I. Nuestro crecimiento espiritual nunca debe detenerse
A. Tenemos toda una carrera por delante.
- En varias ocasiones, el apóstol Pablo comparó la vida cristiana con una carrera. Los elementos que la caracterizan son muy similares: La vida cristiana requiere disciplina, dedicación, sacrificio, una buena alimentación y ejercicio.
- El apóstol Pablo, luego de haber recorrido una buena distancia en la vida cristiana, dijo en Filipenses 3:13-14a
Hermanos, yo mismo no pretendo haberlo ya alcanzado; pero una cosa hago: olvidando ciertamente lo que queda atrás, y extendiéndome a lo que está delante, prosigo a la meta...”
A este punto, el apóstol había adquirido mucho conocimiento en el Señor y mucha experiencia ministerial (Había plantado varias iglesias). Entonces, ¿Cuál es la meta que Pablo dice aún no haber alcanzado?
B. La meta en nuestro crecimiento espiritual es ser como Jesús.

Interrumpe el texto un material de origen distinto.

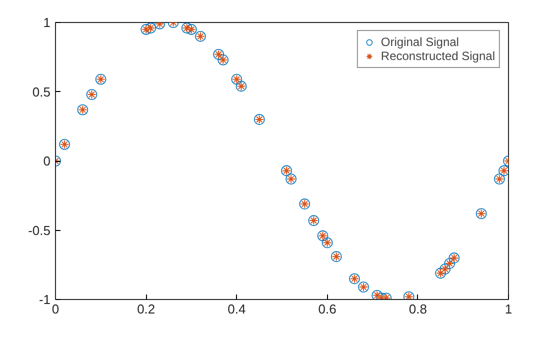 This screenshot has height=337, width=560. Describe the element at coordinates (508, 309) in the screenshot. I see `x-tick-label: 1` at that location.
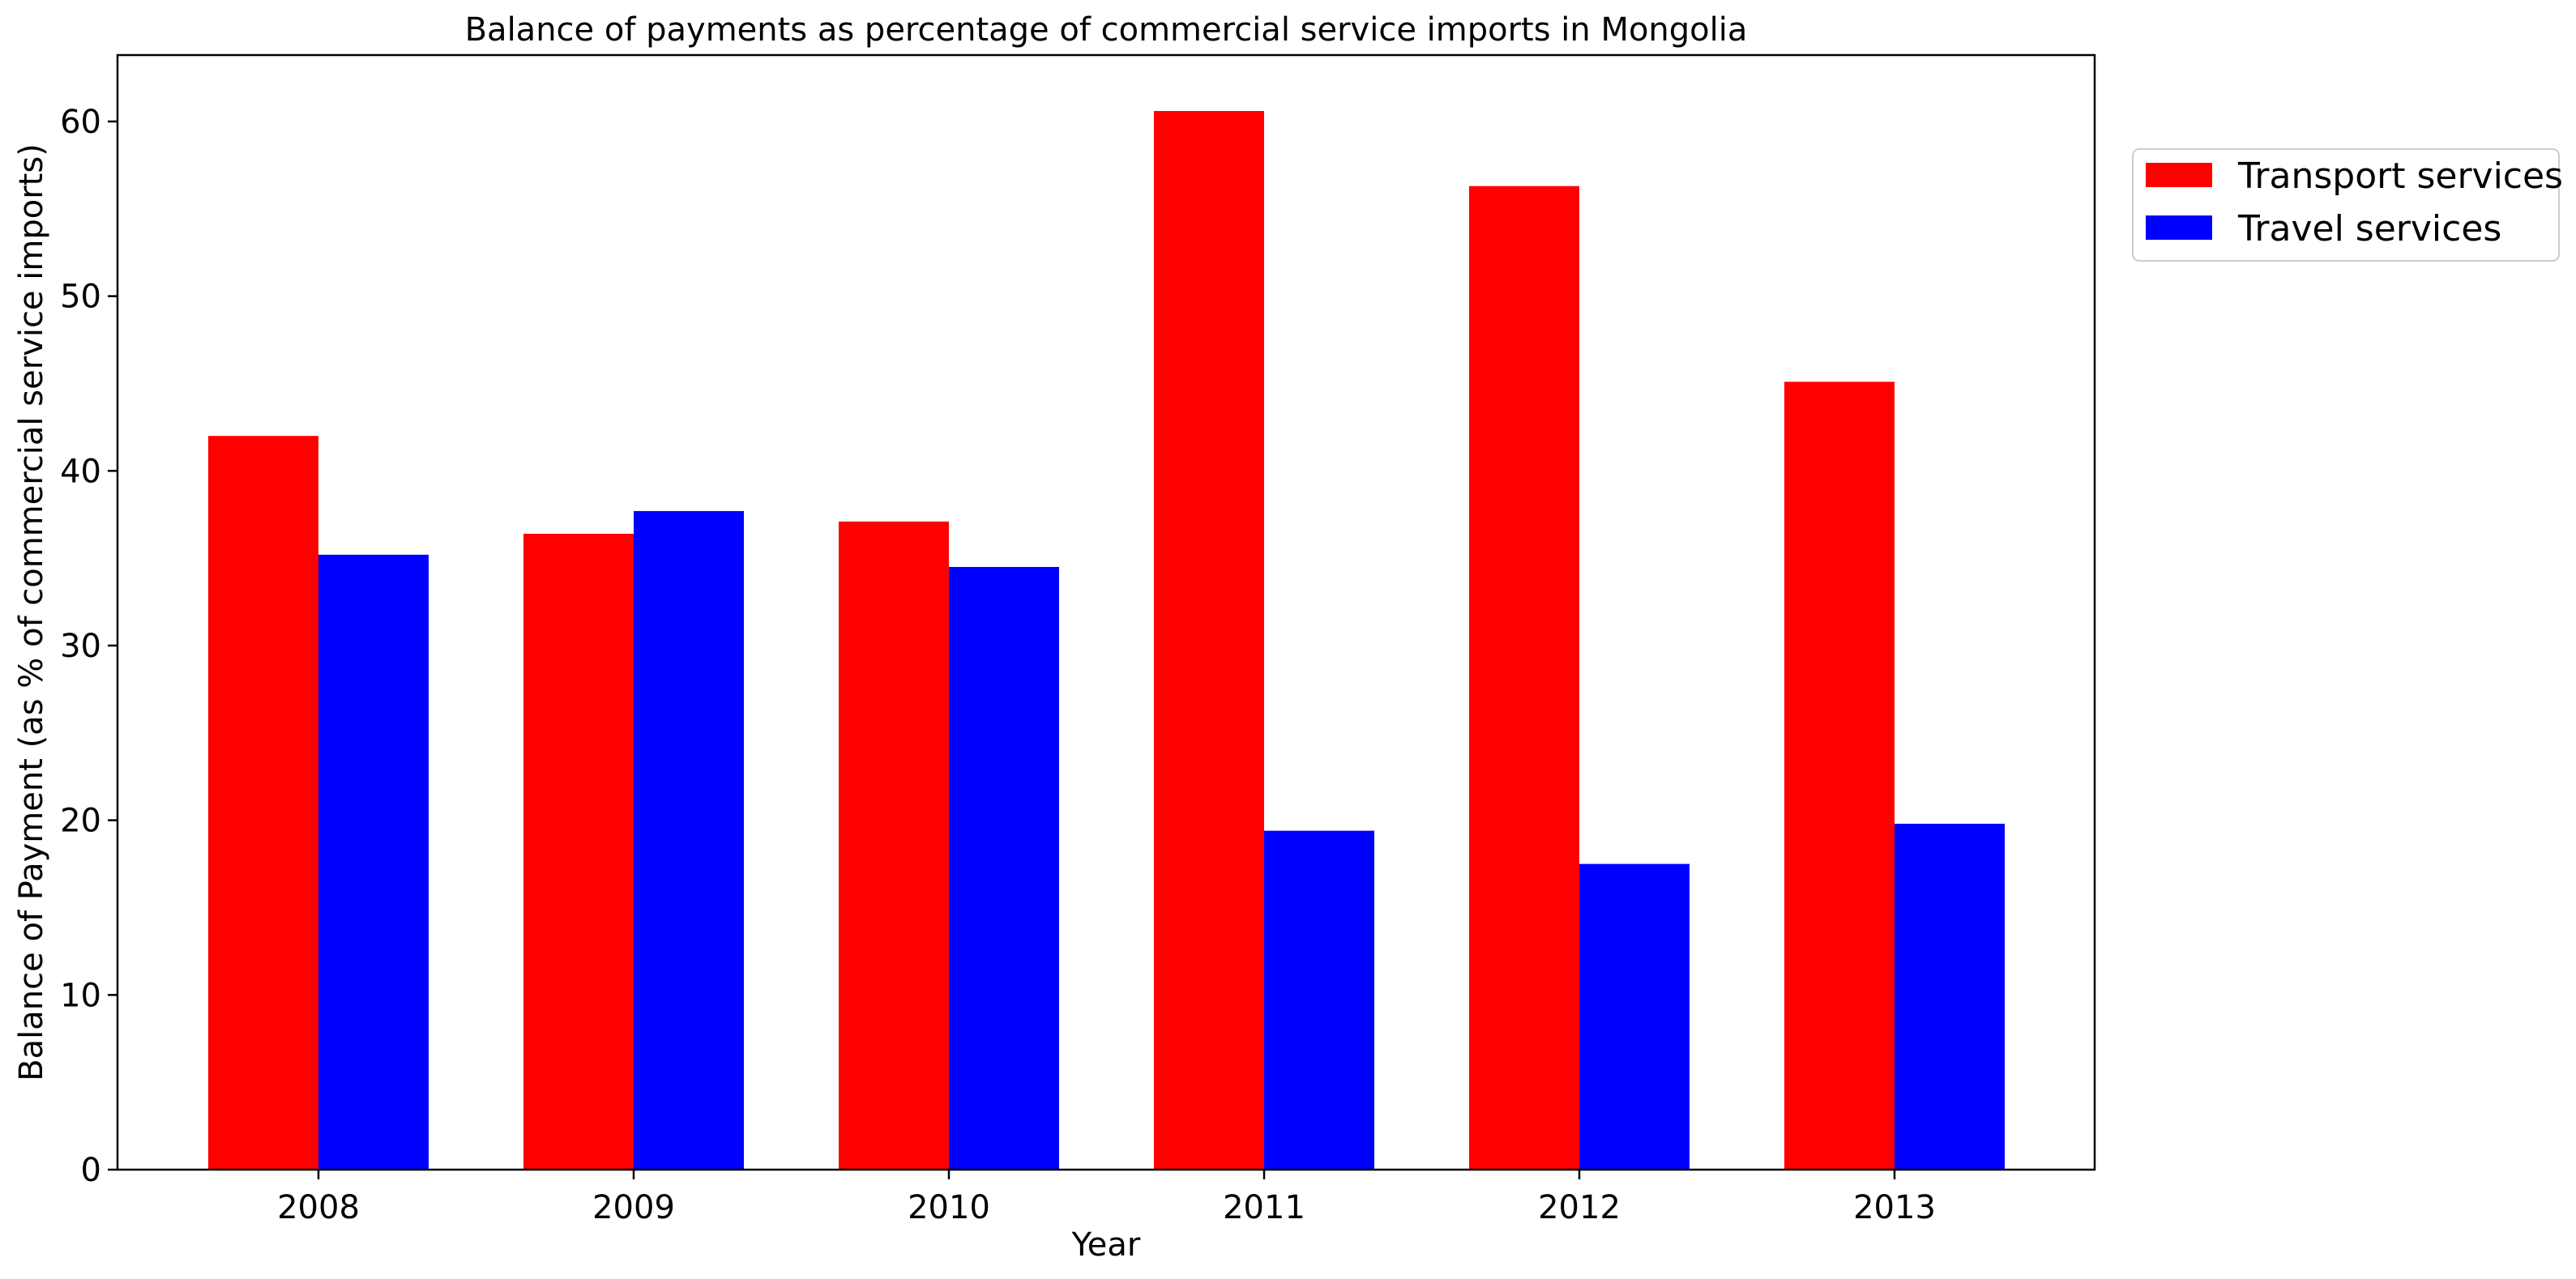 The height and width of the screenshot is (1279, 2576). What do you see at coordinates (80, 646) in the screenshot?
I see `y-tick-label-30: 30` at bounding box center [80, 646].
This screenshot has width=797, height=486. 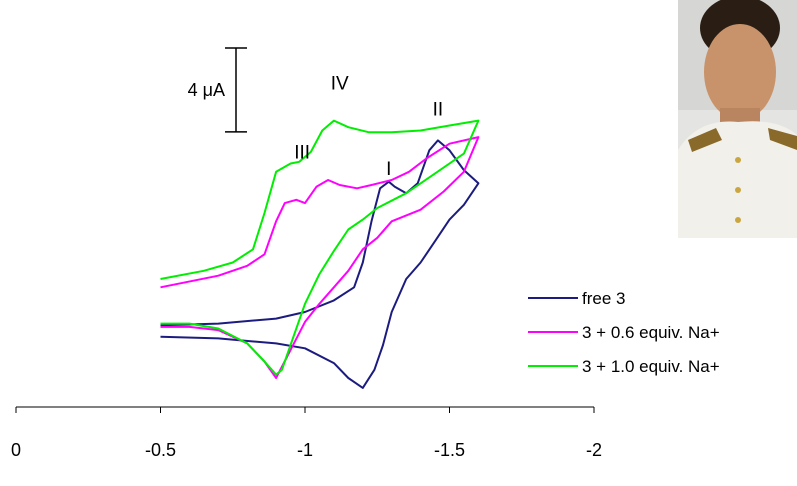 I want to click on x-tick-label: 0, so click(x=16, y=450).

- No todos estamos en el mismo tramo de la carrera. Algunos van por una cuesta empinada en medio de una tempestad; otros, por senderos planos de tranquilidad. Sin importar por donde vayamos, la necesidad es la misma: avanzar. Probablemente la carrera no está siendo igual para todos, pero la meta sí lo es: Alcanzar la sabiduría, espiritualidad, la prudencia y consagración de Cristo.
- La madurez espiritual es un proceso que dura toda la vida. Es importante que no dejes de avanzar hacia la meta para que la logres. Al proceso de crecimiento espiritual es a lo que llamamos discipulado. Es importante que entendamos que el discipulado no es un programa de lecciones bíblicas, sino, un proceso que dura toda la vida.